WHAT THE TASK REQUIRES: Using the records below, reproduce exactly the lines from the one containing "Screen dimensions: 600x362" through the end, and nothing more; skip the images.

..........

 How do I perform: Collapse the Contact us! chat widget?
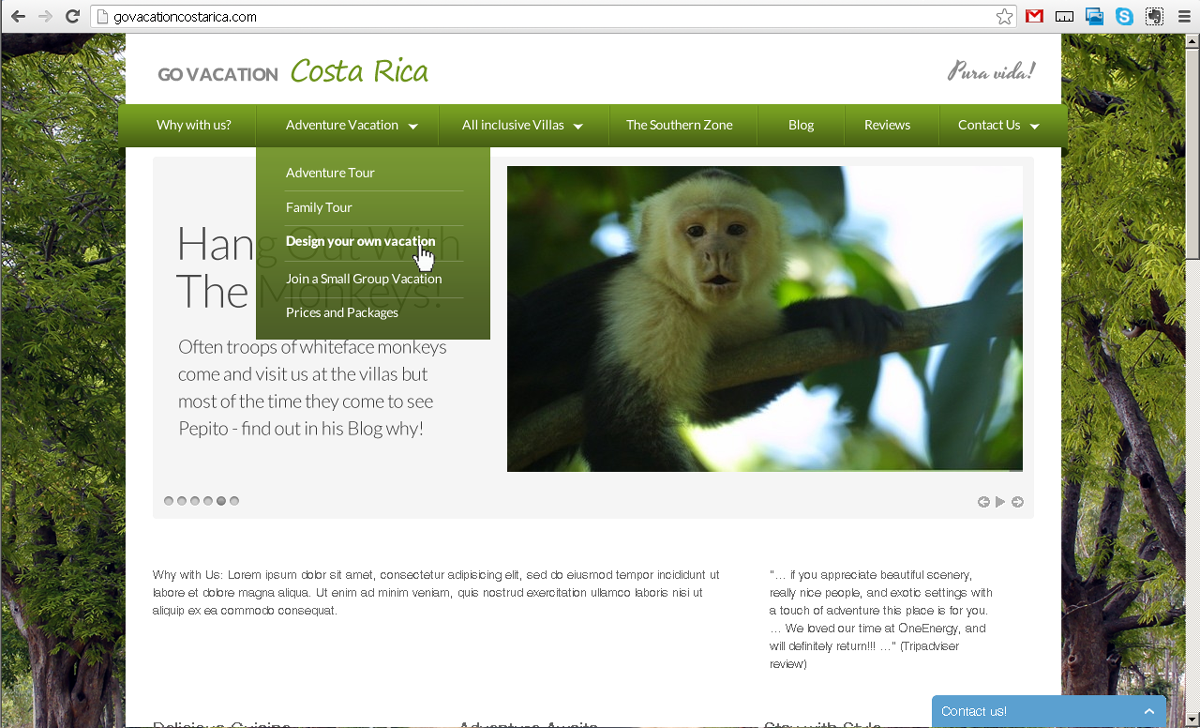(1148, 710)
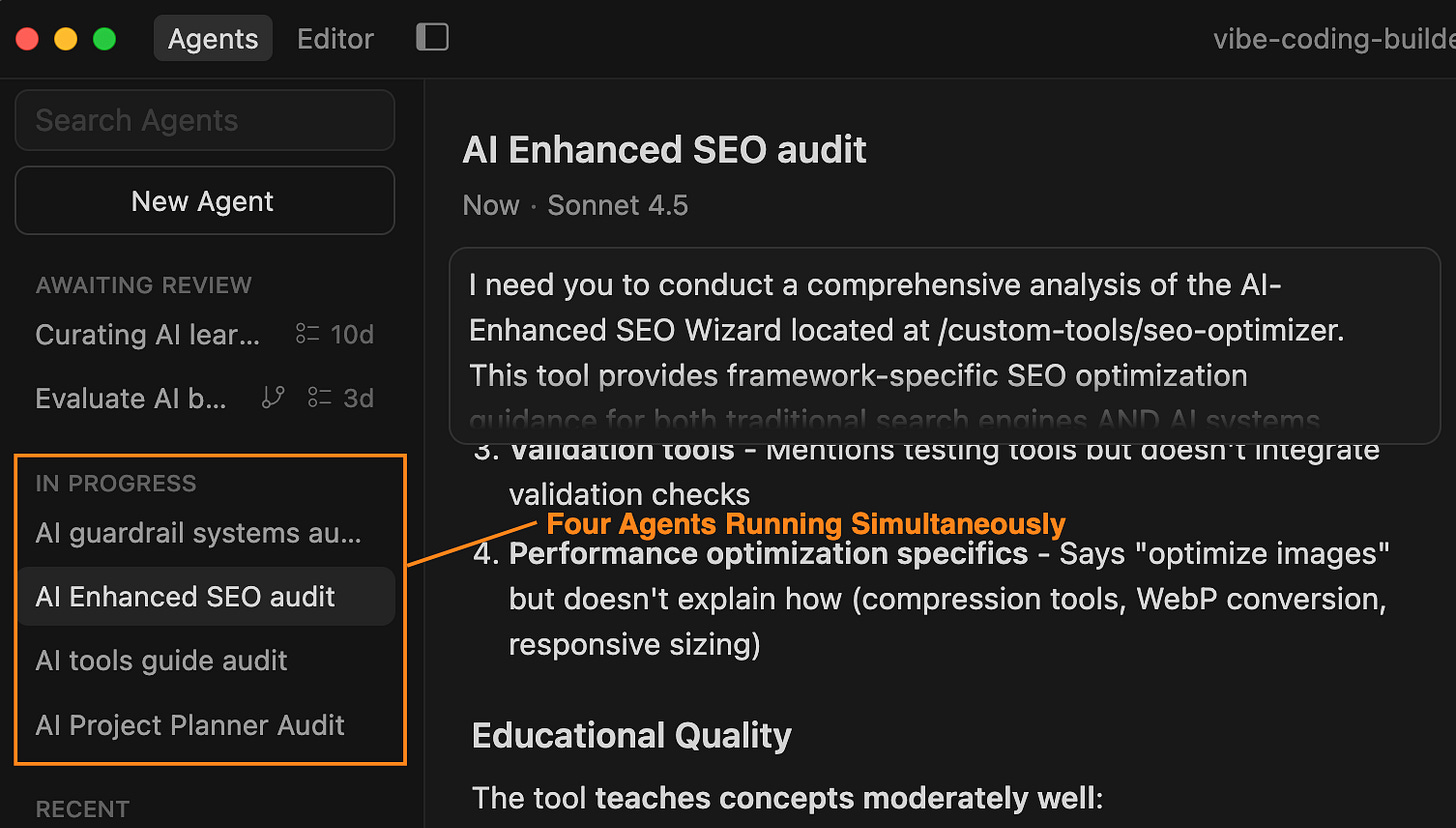Open the Curating AI learning agent
1456x828 pixels.
tap(204, 334)
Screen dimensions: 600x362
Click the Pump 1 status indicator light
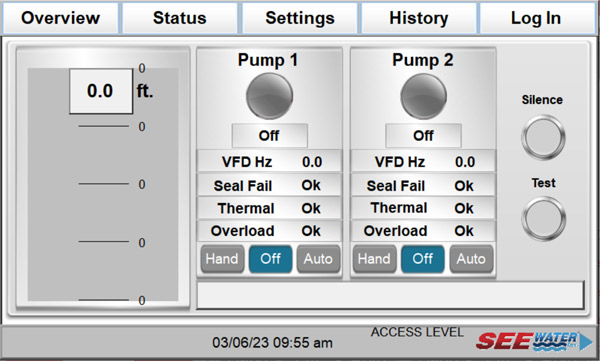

..........

ANSWER TO THIS EXERCISE:
Screen dimensions: 600x362
Click the Pump 1 status indicator light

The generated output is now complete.